## WHAT IS EXPECTED
Without any pictures, retype exactly the lines from the one with "Task: Click the green check-in arrow icon" through the final line of the records.
════════════════════
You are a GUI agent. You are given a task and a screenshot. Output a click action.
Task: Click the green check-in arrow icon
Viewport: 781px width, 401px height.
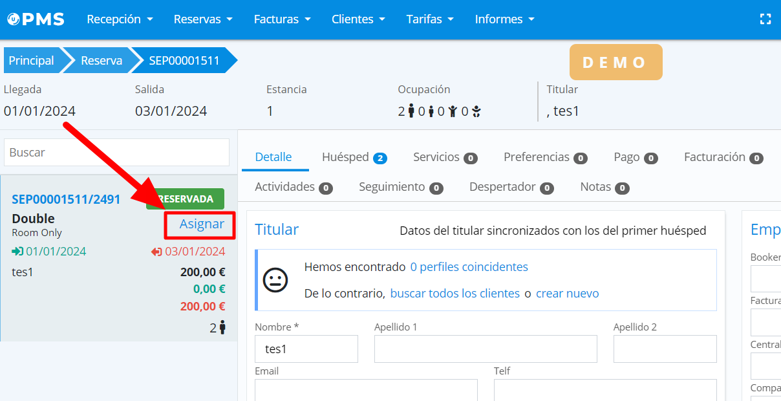pyautogui.click(x=17, y=252)
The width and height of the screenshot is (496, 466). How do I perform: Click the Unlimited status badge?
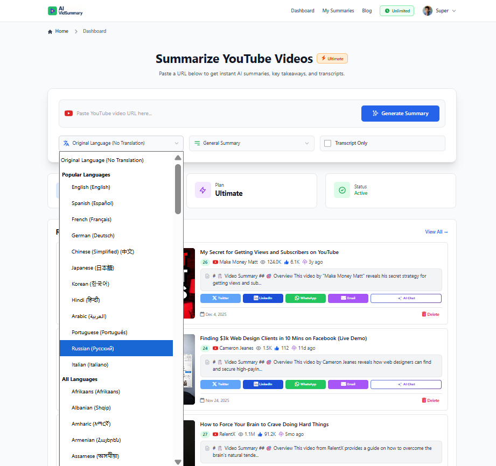click(397, 10)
════════════════════
## ANSWER BOX
Task: Click the green check-in arrow icon
Viewport: 781px width, 401px height.
pyautogui.click(x=17, y=252)
The width and height of the screenshot is (496, 466). How do I perform: Click the Unlimited status badge?
click(397, 10)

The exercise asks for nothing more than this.